Day 10 on a Vipassana Retreat is Mettā Day. Mettā is the Pali word for benevolence, loving-kindness, and goodwill. This is the day students start refocussing on the world around them, the world outside the confines of the center grounds and spread good wishes to where it may reach. This is also the day students break their silence and engage in conversation with one another.
After 9 days of silence everyone’s individual insecurities are voiced, only to be discarded upon finding out how most others had them too. Revelations come to the foreground of things people thought to be, that was not and of private moments held in laughter or tears. Mothers, close to worried sick that their children MUST be concerned about them after so much time, usually phone home immediately, only to find out life carried on as usual, that they’re not so much missed and that they are good to sit another ten days should that be their desire.
Occasionally someone would admit that they thought they had found final enlightenment during the course, only to once again be overcome with the sensation of pain and human conditioning.
Us humans project all kinds of things and meditation is still a very mysterious topic to many. One of my favorite stories is of this healthy, intelligent twenty-something year old man:
Every morning, at around 5 am, the teacher enters the meditation hall in preparation for morning chants. Mostly people sit with their eyes closed, but even with closed eyes we can perceive changes in light. This was the case. Every morning when the teacher came in, with him came in this calm glow of light.

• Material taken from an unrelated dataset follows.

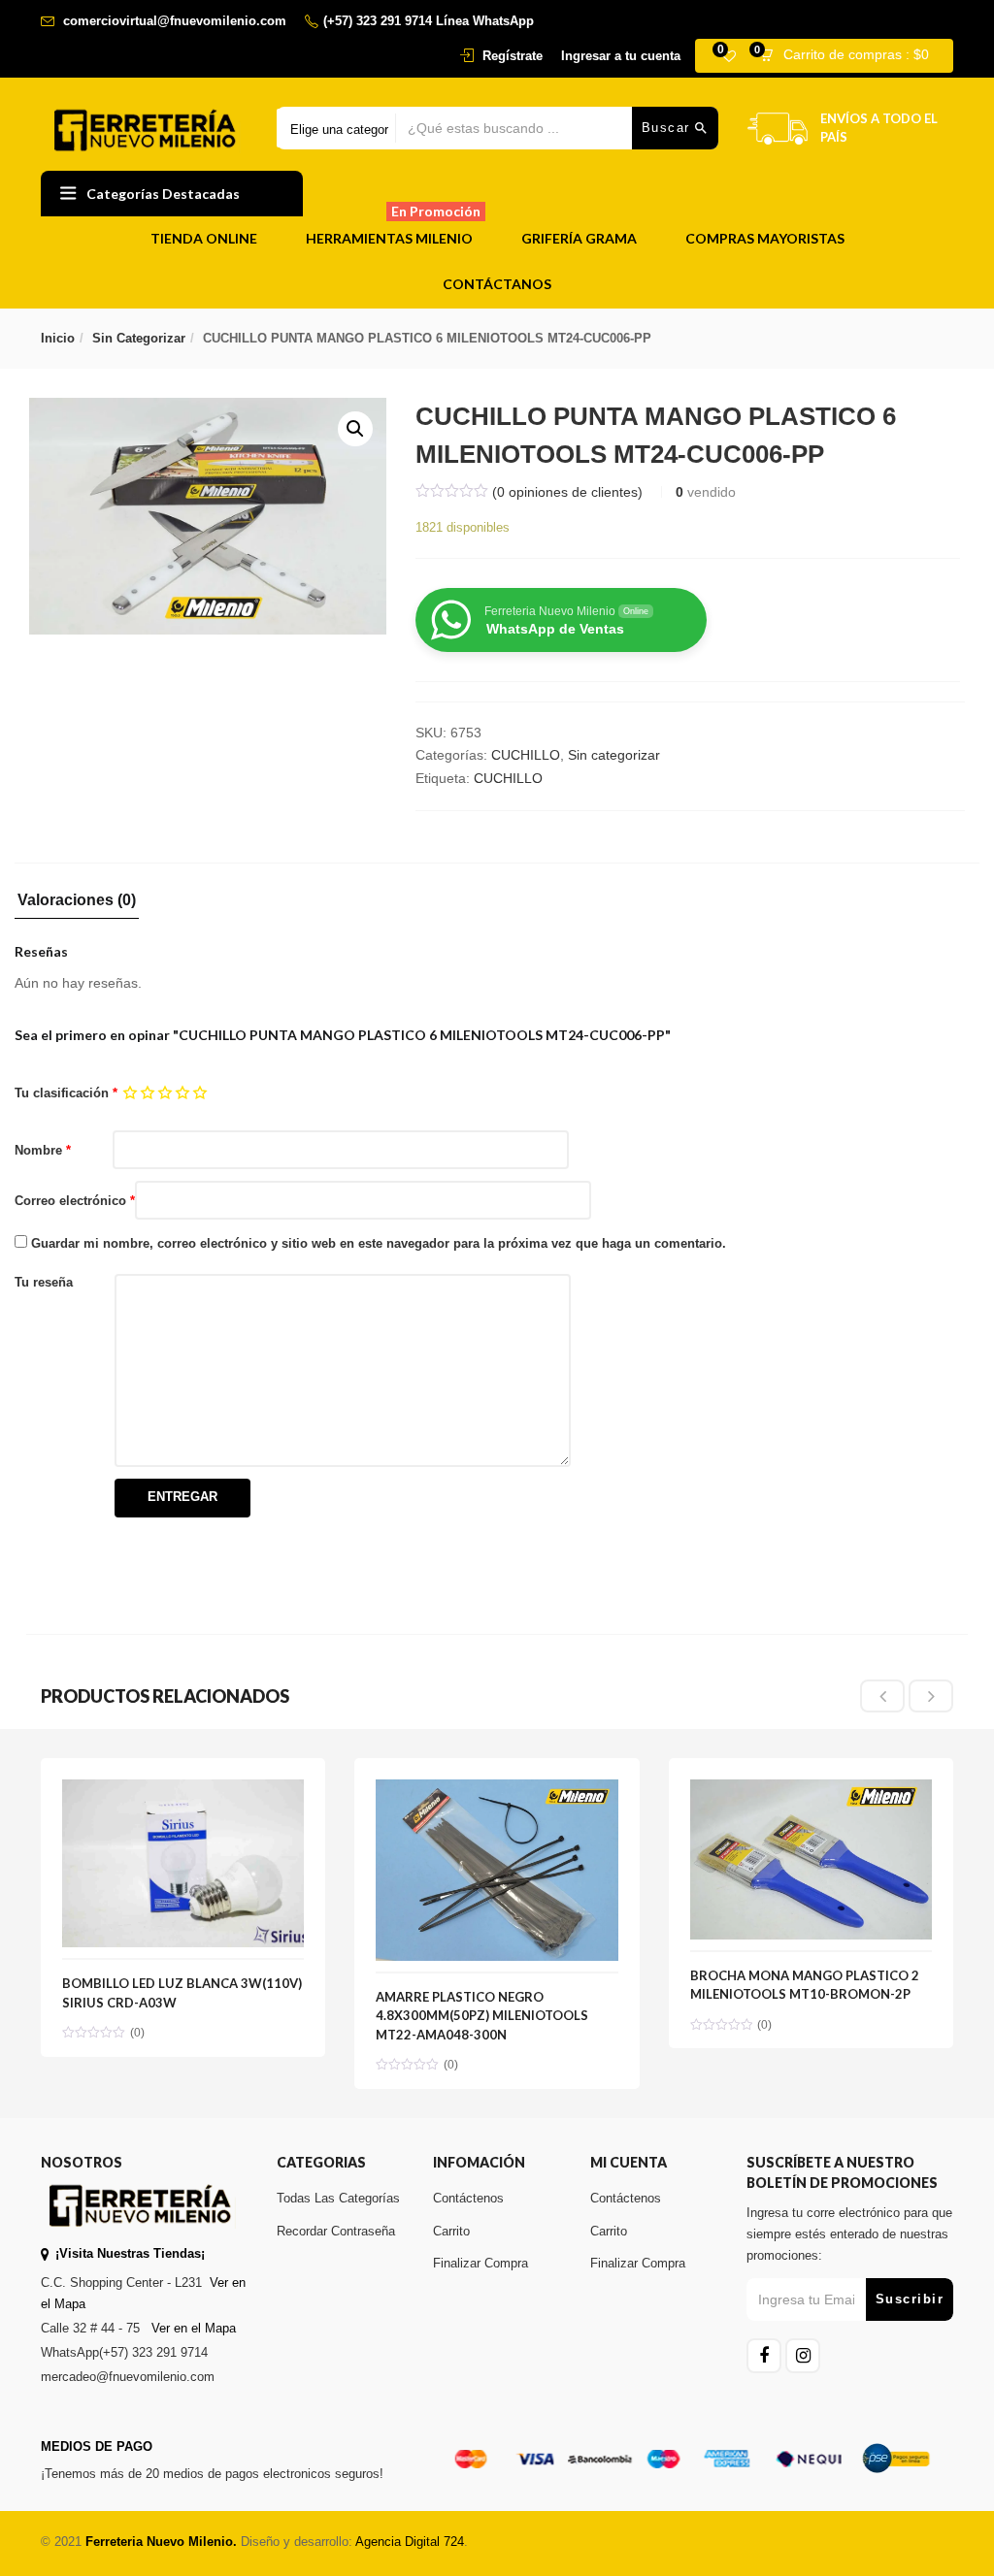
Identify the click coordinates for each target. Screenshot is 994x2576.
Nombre (43, 1150)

“Wow, how wonderful this light that the teacher emanates!” The student was in thought-heaven. “He must be really accomplished on his path. He must be really enlightened. He must be someone really special.”
I’m sure the morning meditations were the highlight of this student’s days, until the last morning. On this particular morning, the student opened his eyes as the teacher was approaching. He clearly saw the torch in the teacher’s hand as he walked to the front of the meditation hall in order to find his seat.
We’re all looking for that something special, that someone special, that otherworldly bliss. We want to find it in a teacher, a soul mate, in magical form and as long as we have this approach, disappointment is to be found just around the corner.
When throught the ordinary we are able to see extraordinary, I believe we are a step closer to finding what we are really looking for.
I end off with a somewhat related old saying, that a fool needs a wise man to teach him, but only a wise man can learn from a fool.